The shippers contend, however, that the carriers themselves concede ambiguity to the rule by asserting it, not in strict literalness, but as though it read, “Where no published through rates (to which the initial carrier is a party) are in effect from point of origin to point of destination.” This is to say that the combination formula must be applied only where there is no published through rate from point of origin to destination over the lines of the carrier receiving the shipment, notwithstanding there may be through rates over other lines. But the carriers reply that this is precisely what the rule says, that it can refer only to applicable rates, and that nothing has to be read into it to give it this meaning. This may be a complete answer, but even if not, we fail to see how ambiguity in respect to one point in the rule compels interpolation of a limitation in respect to another point. Whether the lack of a published through rate over the lines of the receiving carrier, or the lack of any through rate, conditions the application of the formula, has no bearing upon whether- the rule requires construction making applicable the formula where there is no through rate over the route of movement. In any event, the point is not here involved, because the shipments upon which refunds are claimed all originated with carriers who were parties to through published rates at the point of origin.
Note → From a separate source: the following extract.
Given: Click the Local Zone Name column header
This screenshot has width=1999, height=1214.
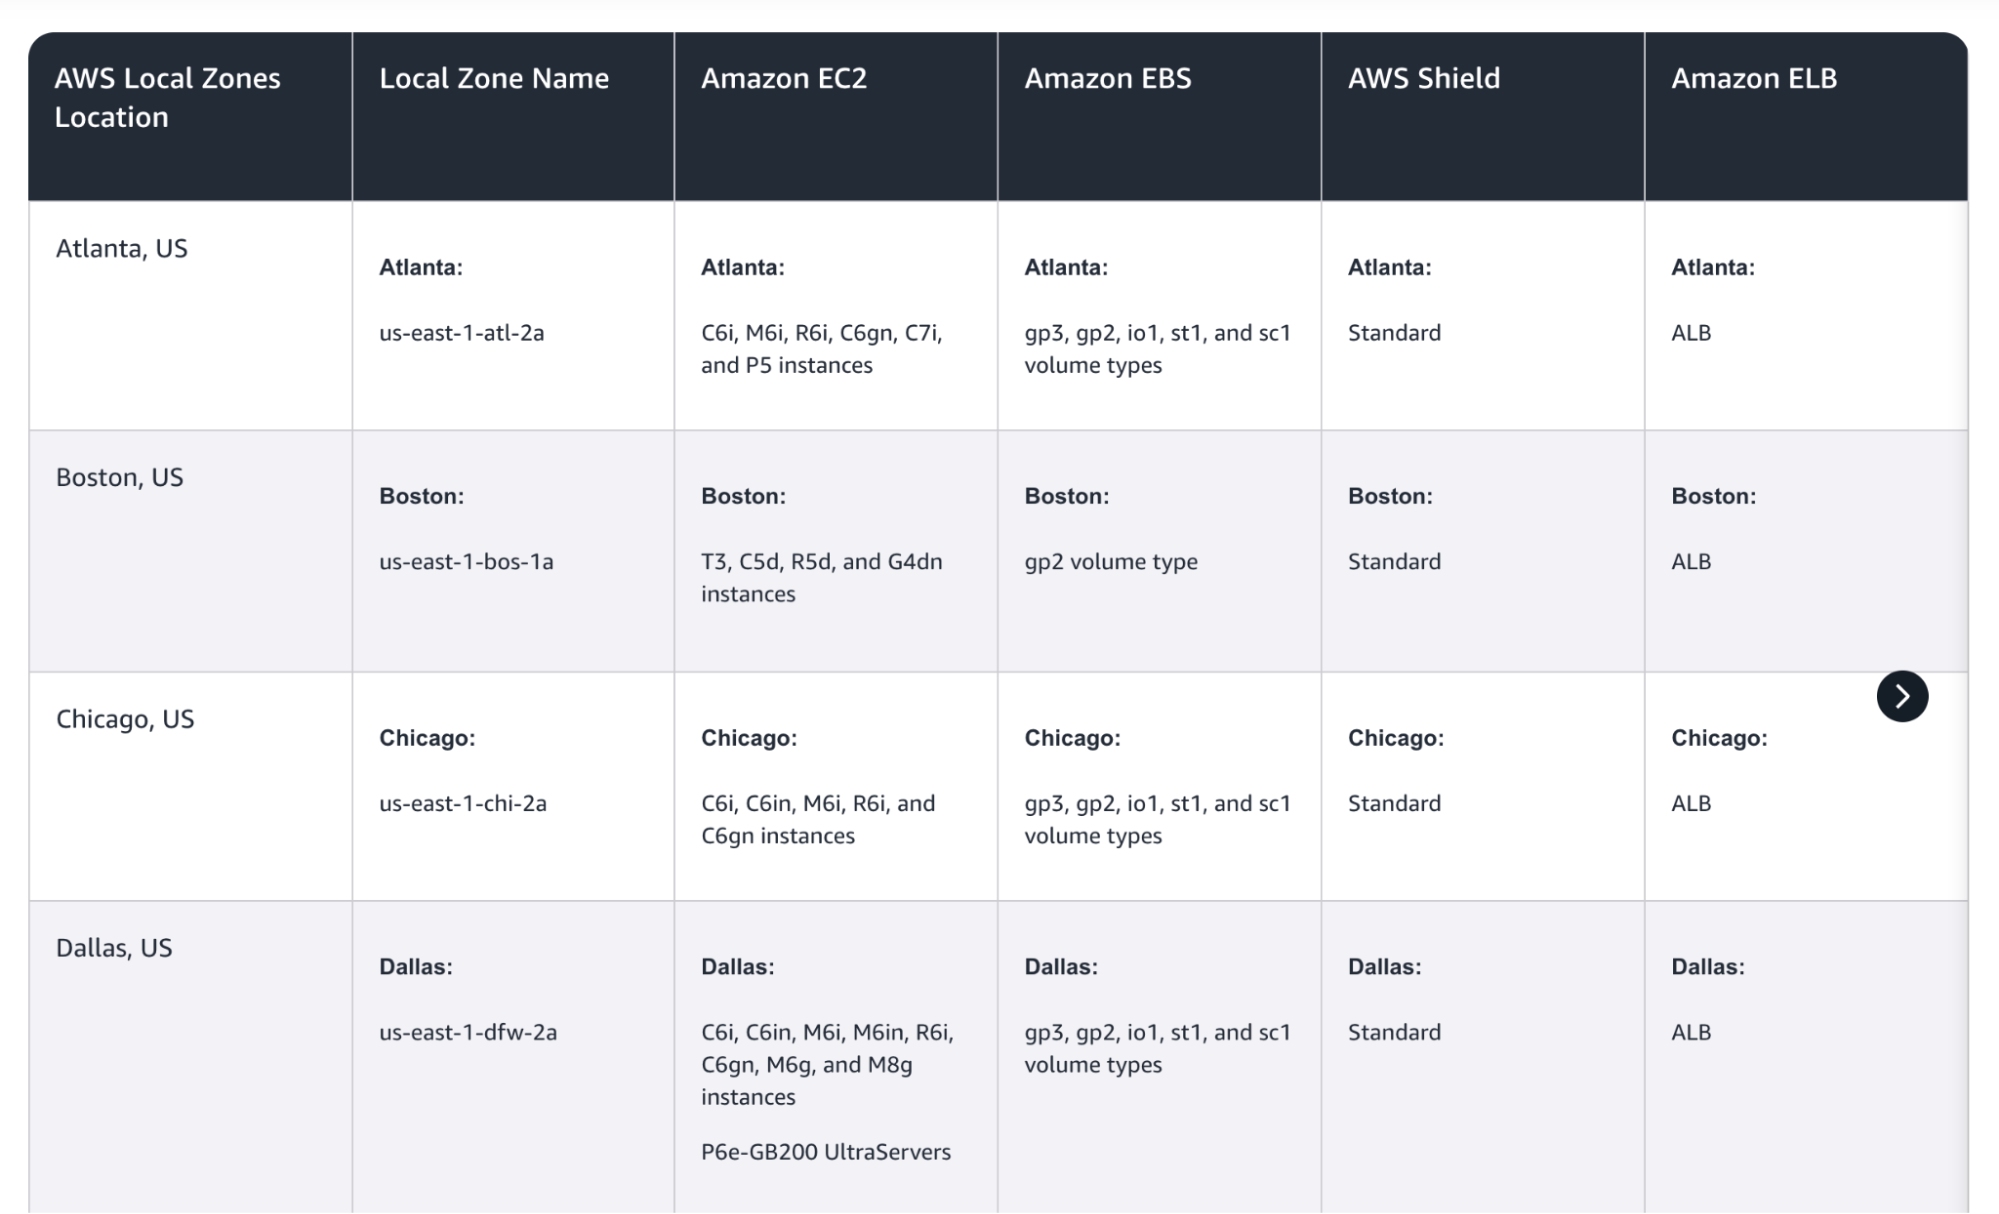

Finally it is urged that the decision in Baltimore & Ohio Railroad Co. v. Domestic Hardwoods, Inc., 62 App.D.C. 142, 65 F.(2d) 488, approving the construction of the Commission upon the rule before us, is conclusive of this case. Persuasive it might be, were its reasoning fully to commend itself to us. In what respect it controls our decision we are unable to understand. If upon the ground that certiorari was denied by the Supreme Court (290 U.S. 647, 54 S.Ct. 64, 78 L.Ed. 561), then the answer must be in the language of that court: “The denial of a writ of certiorari imports no expression of opinion upon the merits of the case, as the bar has been told many times.” Atlantic Coast Line R. Co. v. Powe, 283 U.S. 401, 403, 51 S.Ct. 498, 499, 75 L.Ed. 1142. United States v. Carver, 260 U.S. 482, 490, 43 S.Ct. 181, 67 L.Ed. 361. The Court of Appeals of the District of Columbia in the Baltimore & Ohio Case sustained the Commission’s construction on the ground that it was conceivable that through rates might be established over longer routes and through congested centers which would so increase costs and delay delivery as to be unavailable to shippers requiring dispatch, shipping perishable merchandise, and others. The court, however, apparently overlooked the fact that the Commission has power to require carriers to establish additional through routes whenever necessary or desirable in the public interest, and the power to fix rates over such *97routes under section 15, paragraph (3), of the Interstate Commerce Act (49 U.S.C.A. § 15 (3), and that there was in that case no question in respect to the exercise of the administrative powers of the Commission. Likewise there is none here. Even so, the court recognized that it would have had no great difficulty in accepting the carriers’ view were it not upon a question as to which the Commission had made a ruling, and it followed the Commission’s ruling on the theory that the question involved a technical subject, as to which the Commission is presumed to have expert knowledge superior to that of the court. We perceive, however, no inherent technical question in determining whether the rule means what it says, and so find no occasion for adding to it a limitation which is nowhere implied and which no exigency requires. We are therefore unable to follow the reasoning of the Court of Appeals of the District of Columbia to its conclusion.

The order of the District Court is affirmed.